Как это делалось

Dec 22, 2017 14:04


   В конце 1878 года журнал "Всемирная Иллюстрация" праздновал своё десятилетие. В юбилейном номере помещён рассказ о том, как выпускается журнал. Имена "бойцов невидимого фронта" в тексте не названы, но помещены их гравированные портреты, и мы должны догадаться, что с огромным штихелем в руке показан гравёр, а рядом - его коллеги по цеху. Мне рассказ показался интересным. А вдруг не только мне? - подумал я да и оцифровал текст. Ну как - оцифровал? Тупо перепечатал от руки. Заодно и вчитался. Всё равно это легче того процесса, что описан ниже.
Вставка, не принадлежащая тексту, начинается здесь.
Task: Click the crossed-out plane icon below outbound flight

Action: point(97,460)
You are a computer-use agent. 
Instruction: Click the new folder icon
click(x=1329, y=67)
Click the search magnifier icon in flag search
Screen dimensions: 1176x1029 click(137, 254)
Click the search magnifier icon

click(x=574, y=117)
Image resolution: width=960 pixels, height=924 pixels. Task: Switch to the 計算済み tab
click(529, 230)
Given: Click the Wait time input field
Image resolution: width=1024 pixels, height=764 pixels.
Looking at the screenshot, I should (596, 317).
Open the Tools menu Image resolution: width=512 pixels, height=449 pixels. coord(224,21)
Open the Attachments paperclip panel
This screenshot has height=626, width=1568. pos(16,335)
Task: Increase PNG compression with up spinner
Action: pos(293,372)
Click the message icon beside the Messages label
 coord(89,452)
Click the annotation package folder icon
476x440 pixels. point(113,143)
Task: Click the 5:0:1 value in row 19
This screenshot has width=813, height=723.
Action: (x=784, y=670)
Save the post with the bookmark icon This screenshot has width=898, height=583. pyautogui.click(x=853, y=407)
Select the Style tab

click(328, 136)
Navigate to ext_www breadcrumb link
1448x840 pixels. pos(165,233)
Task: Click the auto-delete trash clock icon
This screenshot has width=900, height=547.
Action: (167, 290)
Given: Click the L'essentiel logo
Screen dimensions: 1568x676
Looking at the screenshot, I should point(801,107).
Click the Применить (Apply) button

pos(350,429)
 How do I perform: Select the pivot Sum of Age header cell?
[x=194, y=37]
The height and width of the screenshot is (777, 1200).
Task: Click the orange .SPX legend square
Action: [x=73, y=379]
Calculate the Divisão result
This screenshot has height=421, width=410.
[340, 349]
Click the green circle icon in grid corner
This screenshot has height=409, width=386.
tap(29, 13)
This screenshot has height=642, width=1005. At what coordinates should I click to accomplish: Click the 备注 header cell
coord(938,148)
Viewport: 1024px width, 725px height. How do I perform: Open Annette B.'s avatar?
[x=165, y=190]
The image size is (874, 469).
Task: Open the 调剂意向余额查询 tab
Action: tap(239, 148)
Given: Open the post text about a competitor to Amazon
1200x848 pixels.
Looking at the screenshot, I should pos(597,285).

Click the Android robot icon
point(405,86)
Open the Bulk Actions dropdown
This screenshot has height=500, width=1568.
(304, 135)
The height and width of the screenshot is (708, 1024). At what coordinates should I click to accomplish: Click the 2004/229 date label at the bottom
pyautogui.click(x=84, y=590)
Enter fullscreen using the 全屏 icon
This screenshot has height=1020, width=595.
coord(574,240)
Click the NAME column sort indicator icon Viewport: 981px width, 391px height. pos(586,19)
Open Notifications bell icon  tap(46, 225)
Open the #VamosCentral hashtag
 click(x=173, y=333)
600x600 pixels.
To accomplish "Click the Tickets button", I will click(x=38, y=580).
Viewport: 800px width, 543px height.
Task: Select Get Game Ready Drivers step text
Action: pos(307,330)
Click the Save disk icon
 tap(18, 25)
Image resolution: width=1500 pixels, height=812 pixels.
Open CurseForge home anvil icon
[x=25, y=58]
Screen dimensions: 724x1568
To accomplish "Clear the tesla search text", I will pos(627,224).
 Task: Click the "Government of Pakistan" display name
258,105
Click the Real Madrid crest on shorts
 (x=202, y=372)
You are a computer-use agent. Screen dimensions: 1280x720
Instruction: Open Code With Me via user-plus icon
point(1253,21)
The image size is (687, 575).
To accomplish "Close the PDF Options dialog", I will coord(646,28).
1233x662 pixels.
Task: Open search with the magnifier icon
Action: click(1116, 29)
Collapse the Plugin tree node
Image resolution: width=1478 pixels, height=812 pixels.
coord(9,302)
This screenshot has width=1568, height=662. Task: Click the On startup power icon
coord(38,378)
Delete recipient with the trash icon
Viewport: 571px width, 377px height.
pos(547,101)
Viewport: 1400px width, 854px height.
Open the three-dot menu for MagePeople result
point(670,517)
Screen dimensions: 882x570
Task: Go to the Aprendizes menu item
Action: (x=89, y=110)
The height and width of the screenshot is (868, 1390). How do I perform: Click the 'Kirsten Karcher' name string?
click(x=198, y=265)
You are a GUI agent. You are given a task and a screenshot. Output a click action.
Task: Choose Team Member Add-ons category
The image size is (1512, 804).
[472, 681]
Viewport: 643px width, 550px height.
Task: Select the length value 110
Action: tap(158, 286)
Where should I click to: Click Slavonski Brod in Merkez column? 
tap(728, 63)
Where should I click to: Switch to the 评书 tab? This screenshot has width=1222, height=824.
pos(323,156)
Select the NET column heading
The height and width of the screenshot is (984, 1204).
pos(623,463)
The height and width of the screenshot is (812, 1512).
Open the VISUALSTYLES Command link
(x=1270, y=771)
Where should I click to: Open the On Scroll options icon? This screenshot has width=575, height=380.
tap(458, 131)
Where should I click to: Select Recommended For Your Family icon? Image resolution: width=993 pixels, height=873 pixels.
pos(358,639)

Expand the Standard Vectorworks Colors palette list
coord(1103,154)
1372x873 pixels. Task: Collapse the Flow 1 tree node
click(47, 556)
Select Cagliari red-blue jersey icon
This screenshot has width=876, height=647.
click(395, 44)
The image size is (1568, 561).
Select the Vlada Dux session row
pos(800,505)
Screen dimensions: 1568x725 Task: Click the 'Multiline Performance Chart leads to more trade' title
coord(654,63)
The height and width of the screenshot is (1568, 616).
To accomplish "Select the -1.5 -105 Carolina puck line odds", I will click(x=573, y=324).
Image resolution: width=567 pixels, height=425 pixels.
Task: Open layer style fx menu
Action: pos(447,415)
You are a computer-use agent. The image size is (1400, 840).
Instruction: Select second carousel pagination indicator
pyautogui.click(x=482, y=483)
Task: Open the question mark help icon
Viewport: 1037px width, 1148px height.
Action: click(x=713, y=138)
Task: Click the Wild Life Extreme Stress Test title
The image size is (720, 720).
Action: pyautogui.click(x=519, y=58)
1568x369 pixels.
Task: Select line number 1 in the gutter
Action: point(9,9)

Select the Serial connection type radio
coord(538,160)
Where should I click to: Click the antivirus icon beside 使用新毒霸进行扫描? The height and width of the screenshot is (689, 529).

Многоточия не люблю, но воспроизвожу добросовестно.


Изготовление одного нумера «Всемирной Иллюстрации».
(Вместо фельетона).
1.

Серый туман, словно саван могильный...
Не различаешь фонарных столбов,
Точно слезою покрыты обильной
Плиты панелей и стены домов.
Окна заплаканы... Дышится трудно...
Холодно, мокро... Тоска и хандра...
Спать бы теперь у себя беспробудно,
Спать бы без грез и без снов до утра!...
К вечеру гуще туман над столицей...
Кажутся тусклым пятном фонари...
Мысль опустилась подстреленной птицей;
Замертво мозг промолчит до зари.
В воздухе будто бы пыль ледяная,
Лошадь - как будто купалась - гнедая;
Из-под копыт так и брызжет вода.
Давит извозчик прохожих в тумане,
Давит - и сам же со злости орет…
У запотевших дверей в ресторане
Мокрый посыльный измаялся… ждет...

[Буквица "Г" в слове "Грязь"]


Грязь, слякоть, холод, а между тем в такой вечер рассыльный «Всемирной Иллюстрации» шлепает по лужам, пробираясь с Большой Садовой в разные тихие, скромные и мирные улицы, где гнездятся - большею частию на высотах воздушных, не ниже четвертого этажа - писатели, художники и граверы… Тут и фонари едва мигают, и тротуары являются в дождливую погоду длинным рядом водоемов, в которых тонет нога прохожего… Через неделю выходит нумер - а материалы доставлены еще не все. Привыкший к странствованиям с одного конца города в другой, рассыльный на этот раз, под влиянием снежной погоды, захандрил…
    - Вот черти-то! - рассуждает он вслух. - Нет чтобы в аккурате все сделать, ко времю… Ходи еще тут, напоминай! Экое племя какое неверное… Одно слово - художники!..
    - И этот тоже хорош, - подымается он по лестнице на четвертый этаж… Славе тебе, Господи, пятый раз благовестить у звонка прихожу, - а все не готово!...
    И рассыльный, свирепо схватываясь за ручку звонка, начинает благовестить…
    - Ваш дома? - неприветливо спрашивает лакея.
    - Дома!...
    - Скажи ему, что за романом пришли. Из редакции…
  Выходит сам.
    - Ты это за чем?
    - От издателя. Роман пожалуйте...
    - Надоел ты мне, любезный!..
   - Ну, и вы мне тоже не сладки! - грубит посыльный...-Из-за вас сапоги-то сколько дождя нахлебались - страсть - во!...
    - Ну, посиди-ка тут. Сейчас кончаю...
    - Только скореича. Еще к двум художникам, да к граверу одному..
    Писатель возвращается в свой кабинет.
   На письменном столе - столпотворение вавилонское. Газеты, книги, неоконченные рукописи, письма, картины, портреты, безделушки перемешаны, как в лавке старьевщика. На полу - груды книг, на этажерке тоже… Окна завалены пачками газет… На стульях - корректуры.
    - К тебе заглянуть нельзя!... - замечает ему жена.
    - И не заглядывай, пожалуйста! Кабинет не для вас.
    - Хоть бы в порядок позволил привести.
    - Спасибо!.. От вашего порядка - голову сломишь. Потом и не найдешь ничего…
    И теперь, присев к столу, он, чтобы очистить месть, смахнул рукою со стола на пол книги и рукописи…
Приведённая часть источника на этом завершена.